Tradicionalmente, los expertos climáticos han barajado varios escenarios para la temperatura global prevista en 2100, en función de cuáles sean las emisiones de gases de efecto invernadero. El supuesto más extremo situaba dicha subida en 4,5ºC, bastante más del doble de los 2ºC previstos por el Acuerdo de París y que supondría efectos directamente catastróficos para la humanidad.
El nuevo supuesto máximo: 3,5ºC
Sin embargo, los cálculos realizados por uno de los grupos de científicos que monitorizan las previsiones climáticas mundiales apuntan ahora a una subida máxima de 3,5ºC por encima de los niveles preindustriales. Aunque sigue siendo un aumento totalmente inasumible para el planeta, lo cierto es que supone el inicio de una tendencia esperanzadora. Esta previsión ha sido anunciada en un informe por el Scenario Model Intercomparison Project (ScenarioMIP), que es tenido en cuenta por el Panel Intergubernamental de Expertos sobre Cambio Climático (IPCC) de la ONU a la hora de emitir sus informes.
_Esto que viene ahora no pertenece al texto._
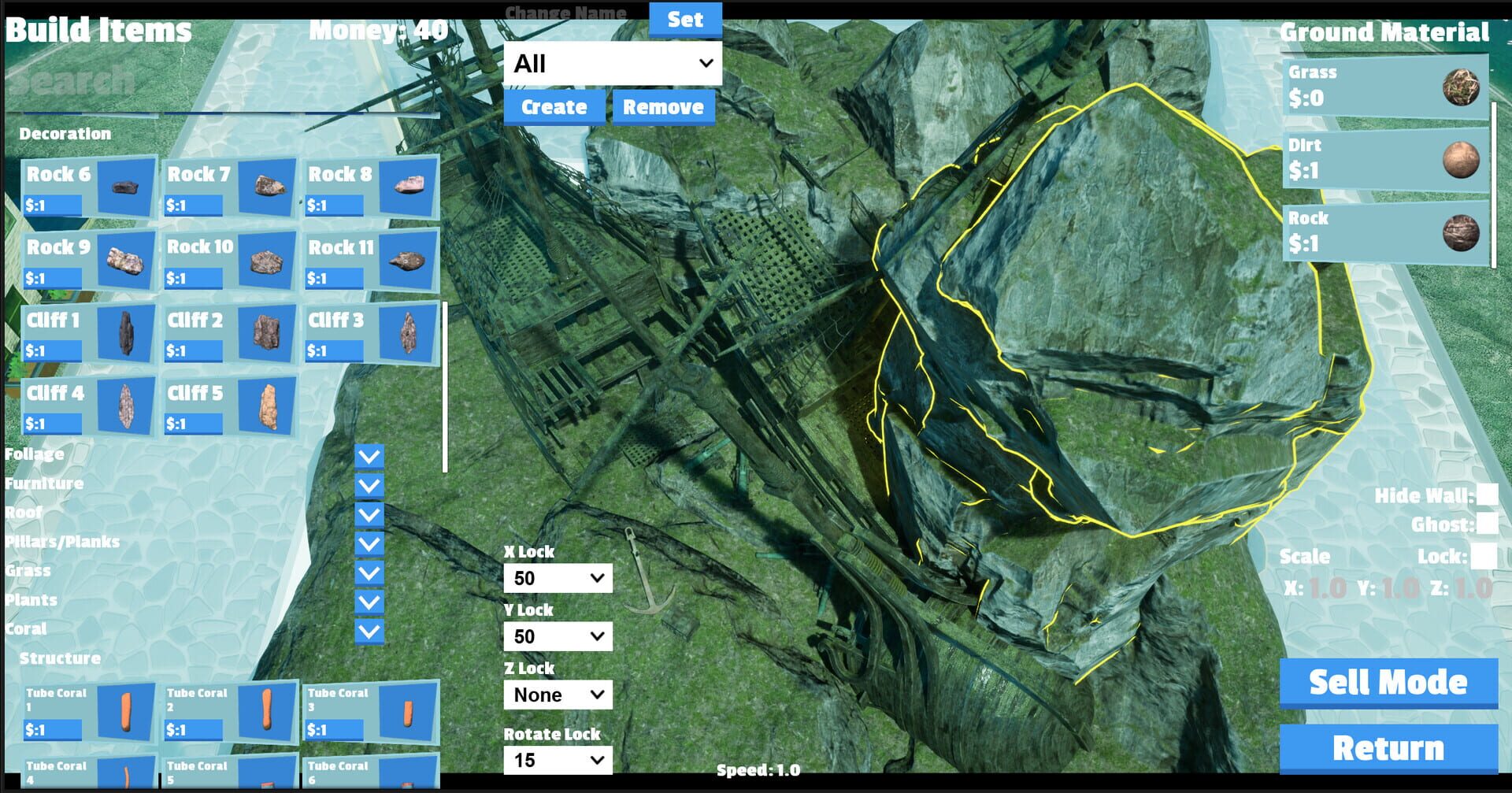Open the Rotate Lock dropdown
Screen dimensions: 1512x793
tap(558, 760)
El despliegue de las renovables en el mundo va alejándonos de los supuestos más extremos y graves / Efe
Estas buenas noticias están, sin embargo, plagadas de matices. En primer lugar, porque seguimos muy alejados de los objetivos mínimos deseables. Y, por otro lado, el nuevo informe publicado avisa de que el factor que ha hecho posible el fabuloso despliegue actual de las renovables (la caída de sus costes) podría estar tocando fondo.
Ello es así porque los minerales necesarios para fabricar los paneles solares, las turbinas eólicas y las baterías de coches eléctricos están volviéndose cada vez más escasos o bien su distribución es cada vez más difícil por conflictos de tipo políticos y comercial.

Los precios de placas solares y turbinas están dejando de caer como lo hacían hasta ahora / Agencias
Además, las amenazas que se ciernen sobre la cooperación internacional y la aparición de nuevos conflictos regionales podrían impulsar a los países a replegarse sobre sus intereses nacionales y marginar la estrategia común contra el cambio climático.
Hacia los 2,5ºC de aumento
Según el informe, si se mantienen tal y como están las actuales políticas climáticas, será inevitable un aumento de las temperaturas de unos 2,5ºC para final de siglo, más de lo previsto en el Acuerdo de París. En el caso de que se lograran las cero emisiones netas para final de siglo, entonces sí podría alcanzarse la meta de los 2ºC.
Los escenarios de emisiones bajas, medias y altas usados por los científicos climáticos fueron implantados a mediados de la década de 2010 usando datos reales de emisiones existentes en ese momento, pero los nuevos modelos usan ya datos que llegan hasta 2023 y por ello ofrecen una imagen más fiel de la situación actual en cuanto a emisiones y la evolución que puede esperarse para las temperaturas.